## EXCERPTED DATA:
....

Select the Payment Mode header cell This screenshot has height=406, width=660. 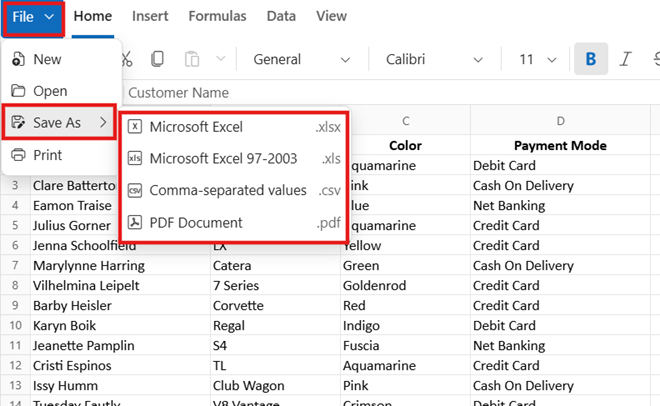click(x=560, y=146)
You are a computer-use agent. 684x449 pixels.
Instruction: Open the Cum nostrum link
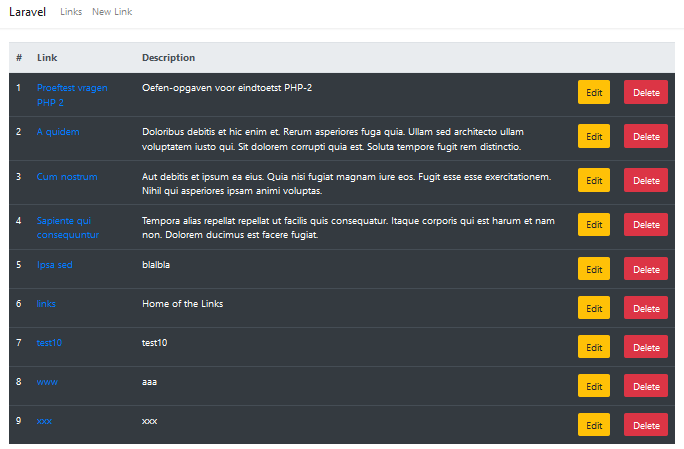[x=67, y=177]
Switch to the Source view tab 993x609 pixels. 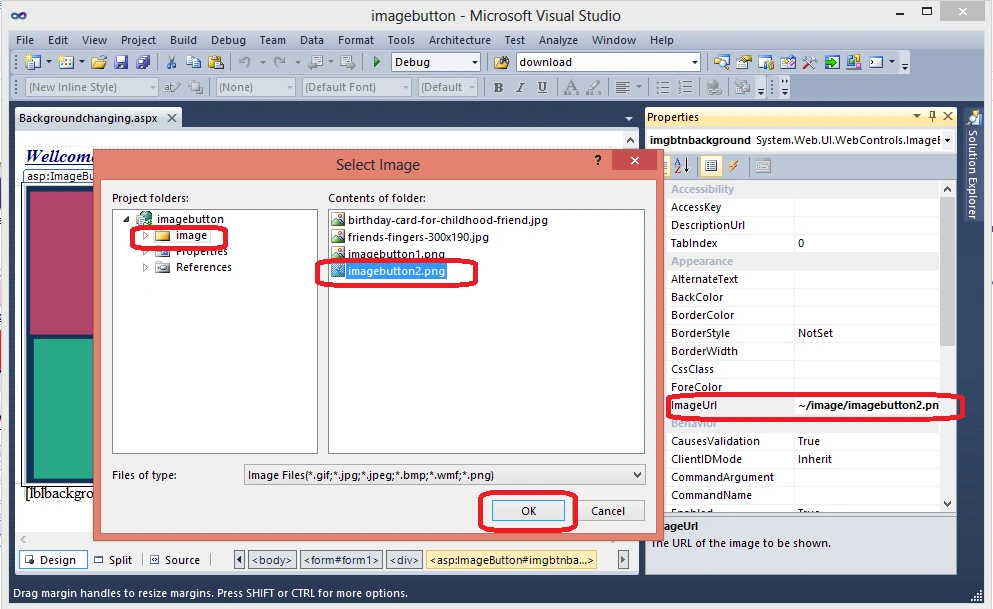175,560
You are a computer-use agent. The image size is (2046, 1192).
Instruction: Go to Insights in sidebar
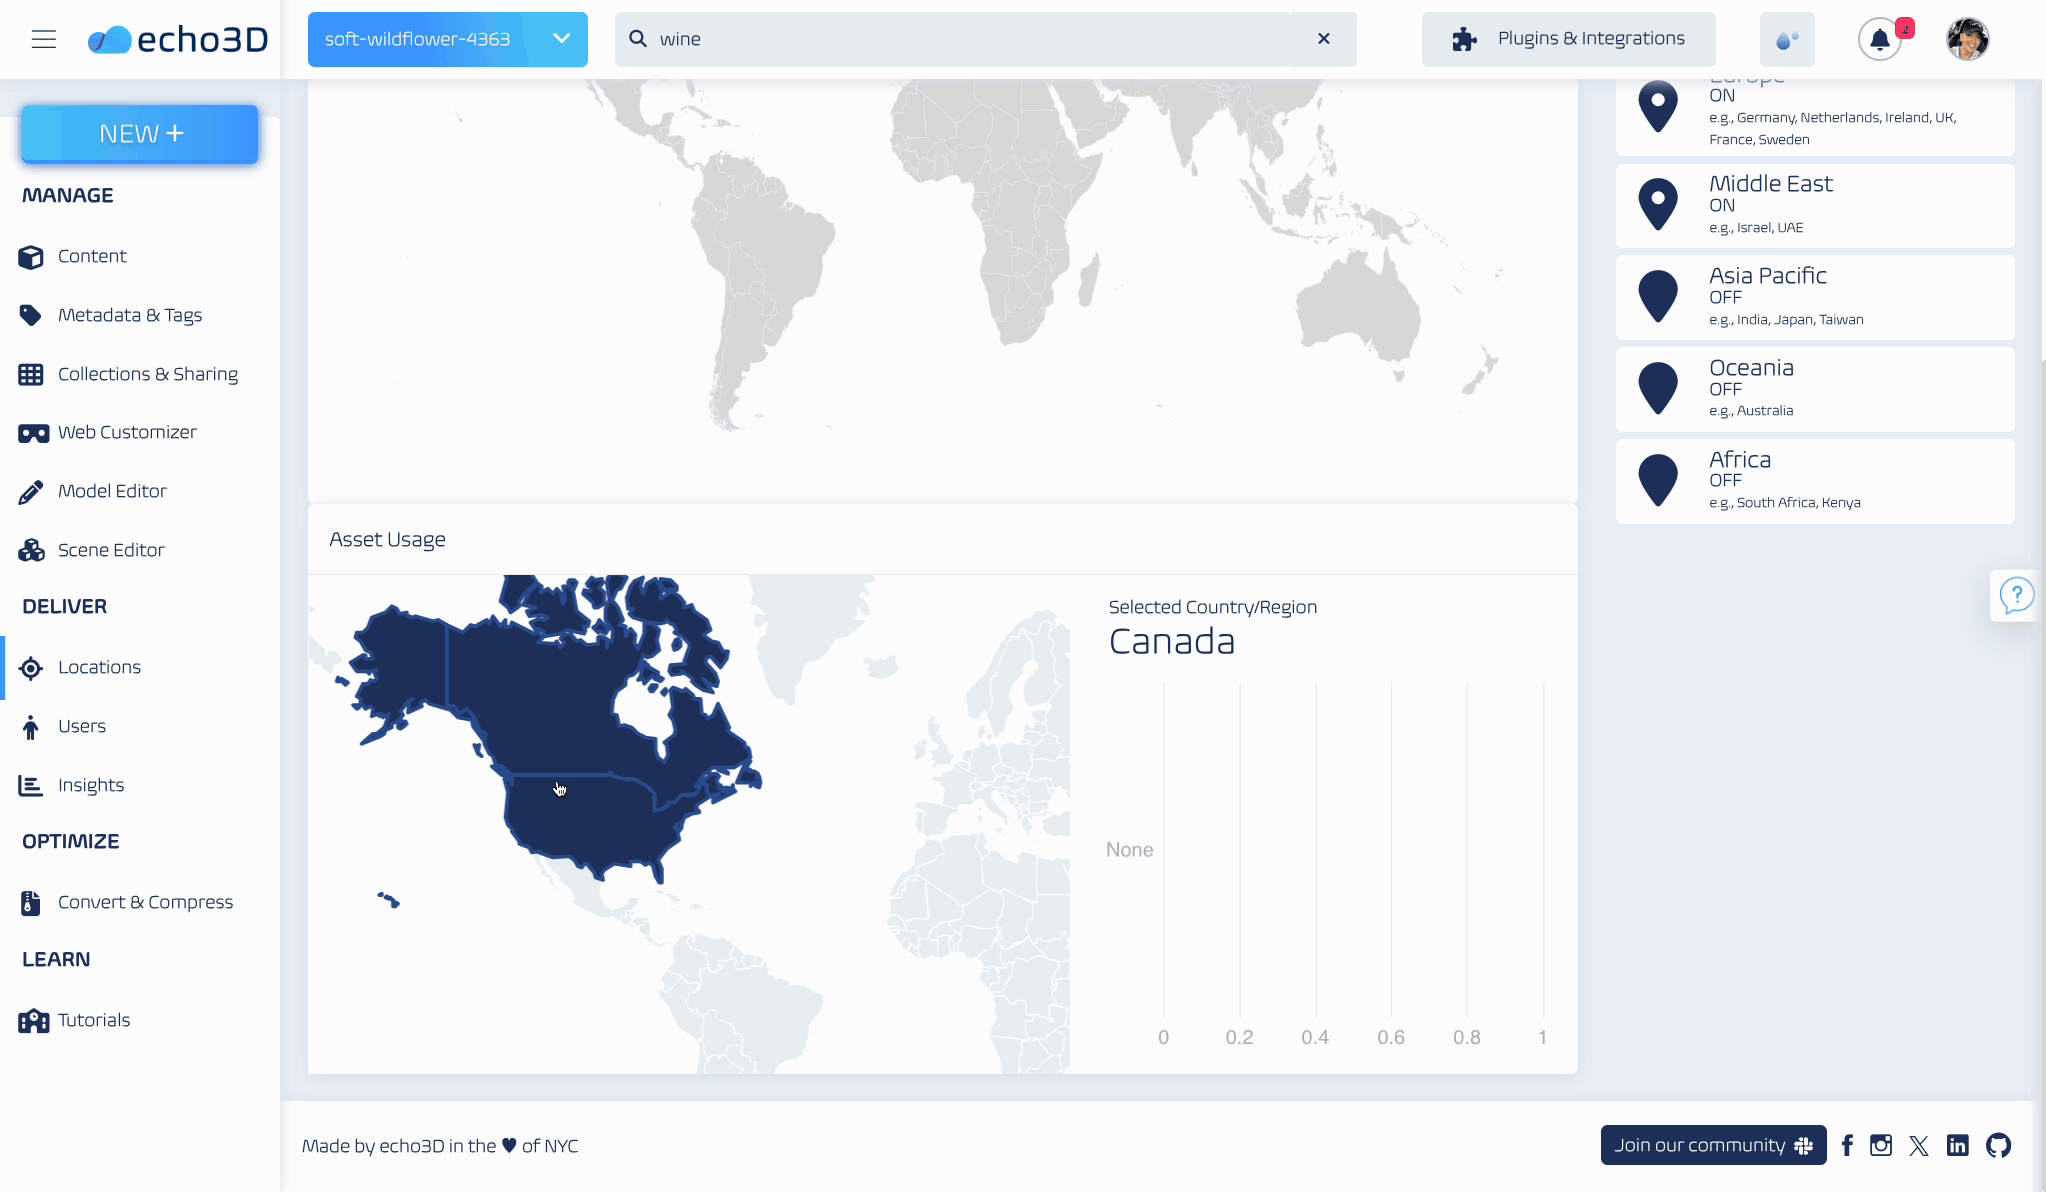point(90,785)
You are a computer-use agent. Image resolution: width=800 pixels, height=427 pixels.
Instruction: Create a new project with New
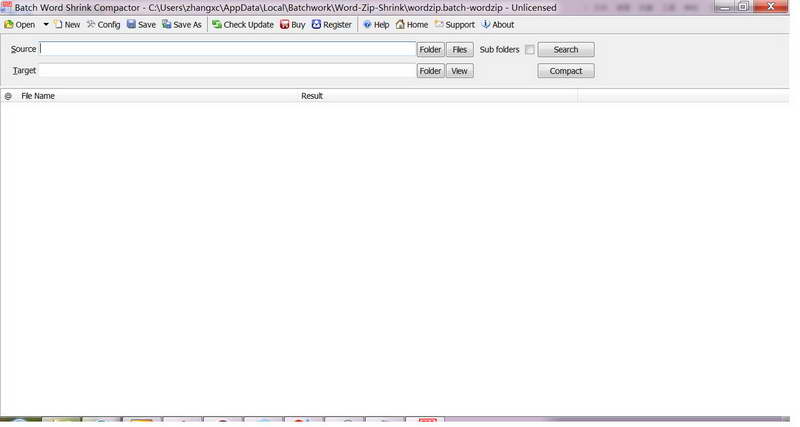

....

Count the lines in the records above that contain the string "computer", matching case exactly. Reply with the number only.

3